**TASK PROMPT**
Using the workshop announcement below, say whether each statement agrees with it. Answer yes or no for each, and quote the words from the text that decide it. 1. The proceedings of the Old Bailey stopped being published in 1913. 2. The proceedings total roughly 134 million words. 3. The Old Bailey Corpus documents spoken English from the 1670s onward.

**DOCUMENT SECTION**
============================================================
There will be three pre-conference workshops (on Wed 26th May, 2.00 - 6.15 pm). You will find all relevant information (e.g. workshop programmes) on this website.
Workshop I: "Investigating Earlier Spoken English. Papers based on the Old Bailey Corpus"
(Programme workshop I)
Convenor: Magnus Huber (Justus Liebig University Giessen) (Wed 26th May, 2.00 - 6.15 pm)
This ICAME 2010 pre-conference
workshop will focus on the Old Bailey Corpus, which is being compiled at the Department
of English in Giessen.
The proceedings of the
Old Bailey, London's central criminal court, were published from 1674 to 1913
and constitute a large body of texts from the beginning of Present Day English.
They contain over 200,000 trials, totalling ca. 134 million words and the verbatim
passages are arguably as near as we can get to the spoken word of the period.
The material thus offers the rare opportunity of analyzing everyday language
in a period that has been neglected both with regard to the compilation of primary
linguistic data and the description of the structure, variability, and change
of English. The Old Bailey Corpus (OBC) is based on these Proceedings and documents
spoken English from the 1720s onward.
============================================================
**GIVEN MATERIAL**
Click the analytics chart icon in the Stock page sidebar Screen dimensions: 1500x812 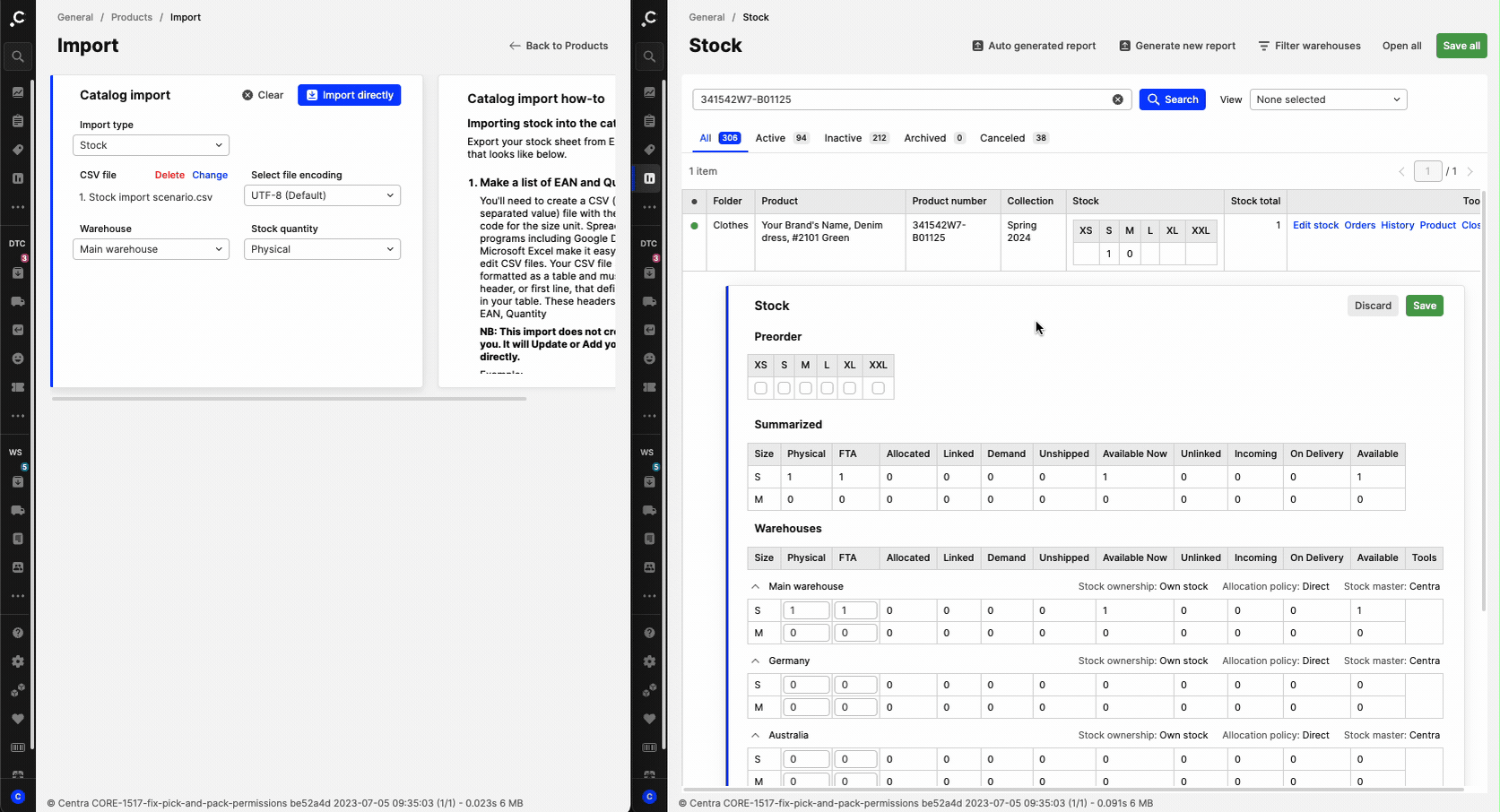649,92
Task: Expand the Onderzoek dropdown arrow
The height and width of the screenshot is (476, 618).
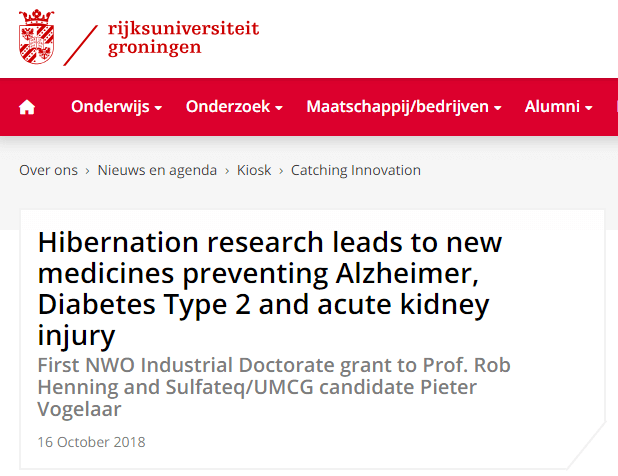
============================================================
**TASK ANSWER**
1. Yes: "were published from 1674 to 1913"
2. Yes: "totalling ca. 134 million words"
3. No: "documents spoken English from the 1720s onward"